I went in there, actually, on the morning of Thanksgiving dinner with my family. I had made a triple threat chocolate cheesecake and I needed a proper plate to put it on. It was so yummy. I layered it wrong, but it was gosh darn delicious.

Anyway. All the plates I have are not right for cheesecake. I did stop in at the antique store on the way to the Sally Ann, and they had a plate that was almost right, but not quite. I did promise to go back there and pick it up, once I got some cash, cuz all I had was my debit card, but I did not. Hopefully she won’t remember me the next time I go there. I also wanted a cute purse, that was made of mother of pearl, and had room for your lipstick and cigarettes, and came with a tiny little comb in it and everything… I should have gone back for the purse. Still regret not going. It was kind of like this but without those little jewels… sooooooo pretty… I have a bit of an obsession with purses. I think I’ll go back and see if it’s still there.

I looked in the Sally Ann store, and they did not have what I needed, but I took a look around the rest of the store anyway. At the store I frequent, they have auctions, usually on a monthly basis. Out of the stuff that’s donated, they put some of the really special things up for auction. Jewellery, antiques, art, that sort of thing. You may remember that my father was an artist, .

On the wall, in the area designated for auction I saw a familiar style of picture. Sure enough, when I went up closer to see the artist’s name, it was my father’s. My father was quite a prolific artist. Of the framed pieces my mother had after he died, there was enough to give to each one of my siblings (there are seven of us in total), and enough left over from that for my mother to have a living room that looks like an art gallery. (We all got one as a wedding gift, too, over the years.) I know that there are lots of pieces ‘out there in the world’. It was just such a shock to see this one hanging there.

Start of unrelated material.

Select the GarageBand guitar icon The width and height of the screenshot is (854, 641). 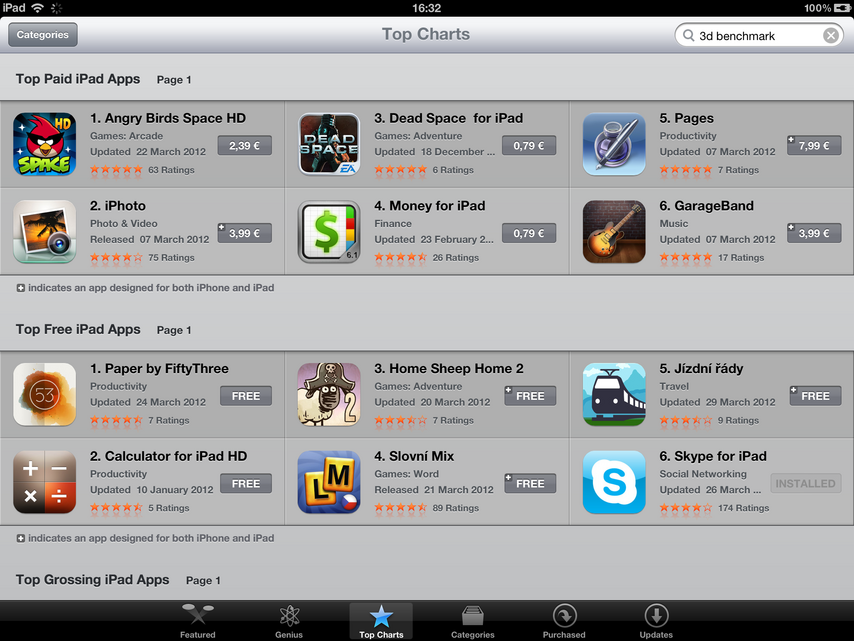614,231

I asked the salesgirl if she knew where this had come from, and she didn’t, it was just part of the donations that come daily to the store. (I think she got a little panicked, too, thinking that it had been donated by accident. If I’d been more on my feet, I would have said yes, maybe and got it for free.) I ended up bidding on it and winning the auction. Which was surreal. I think my dad would have gotten a good laugh about it. I had a second thought about it, thinking that maybe I should have let someone else win it in the auction, let someone else enjoy his talent, you know, I already have so many of his pieces. But then I worried about them not taking good enough care of it, I pictured it rotting away in someone’s basement. So, I think I feel good about having it. Just weird.

6 comments:

Kelly Polark said...

Monica, that is quite a find! Not many will appreciate his artwork like you. Enjoy it!!
(Did you ever find a plate for the cheesecake-which sounds delicious by the way. I am so not particular about serving dishes. I probably would have served it on a paper plate!)

Monica said...

No, i did not. i ended up borrowing something from my sister. The cheesecake is hella delicious.I don`t usually care about serving dishes, either, but it looked so good, it deserved something special.

I`m so happy i won the sketch in the auction, i would have been so bummed if i hadn`t. I feel like my dad was reaching out to me. I`m glad i answered.

Anita said...

You know how you're feeling about not getting the purse? I think you would have felt ten times worse about not bidding on the painting. Good for freaking you! Man, I'd like to see that painting.

Monica said...

i meant to post a picture of it, but my camera's not cooperating. You're right, Anita, i would have felt terrible about not getting the sketch.

Anita said...

I keep thinking I want to sketch and paint, but it's almost like I'm afraid to try...like I have these great pictures in my head of the things I'd do, and then the actual product wouldn't look anything like the pictures in my head and I'd feel like a failure.

Monica said...

same with me, Anita. I always think of how i would draw things, how i'd love to paint with watercolours.. but i'm so afraid to do it badly. My father used to say he just looked at things, and put them down on paper. His mind, his eyes, are what he drew with, his hands were merely the tools.